What needs to be done - Begin with the line containing "NewSCRipts (17, 2091)" and copy each line exactly through the last line of the entries, inclusive.

--- START ---

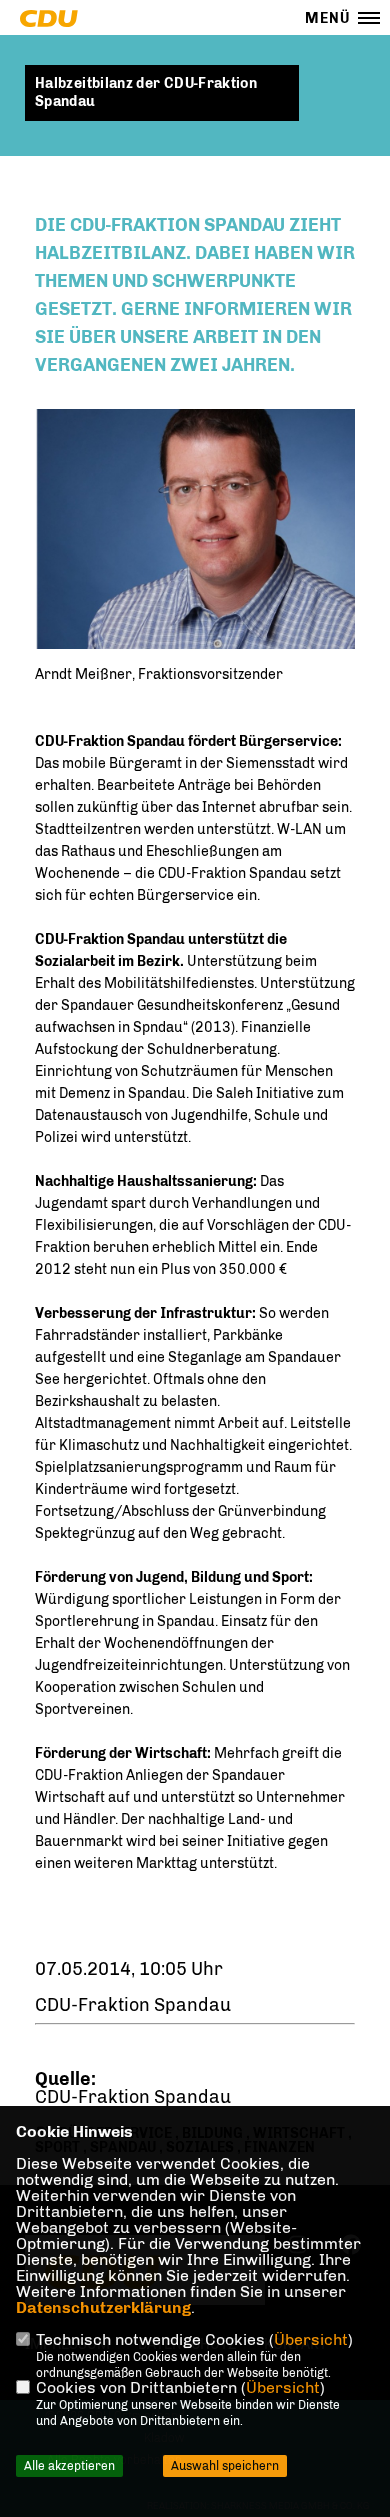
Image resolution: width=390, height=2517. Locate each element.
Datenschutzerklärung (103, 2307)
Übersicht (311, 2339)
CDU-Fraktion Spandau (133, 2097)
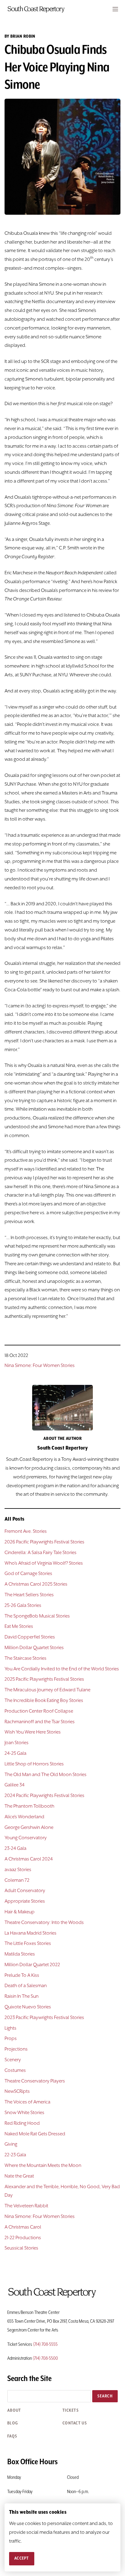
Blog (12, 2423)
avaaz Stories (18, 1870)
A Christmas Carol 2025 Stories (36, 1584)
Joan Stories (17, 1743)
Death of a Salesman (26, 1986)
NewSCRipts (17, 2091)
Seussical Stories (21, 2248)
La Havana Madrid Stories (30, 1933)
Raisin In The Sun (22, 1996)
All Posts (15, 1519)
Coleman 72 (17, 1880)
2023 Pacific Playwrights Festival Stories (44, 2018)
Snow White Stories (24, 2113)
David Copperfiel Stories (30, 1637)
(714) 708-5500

--- END ---

Answer to the problem -
NewSCRipts (17, 2091)
Seussical Stories (21, 2248)
La Havana Madrid Stories (30, 1933)
Raisin In The Sun (22, 1996)
All Posts (15, 1519)
Coleman 72 (17, 1880)
2023 Pacific Playwrights Festival Stories (44, 2018)
Snow White Stories (24, 2113)
David Copperfiel Stories (30, 1637)
(714) 708-5500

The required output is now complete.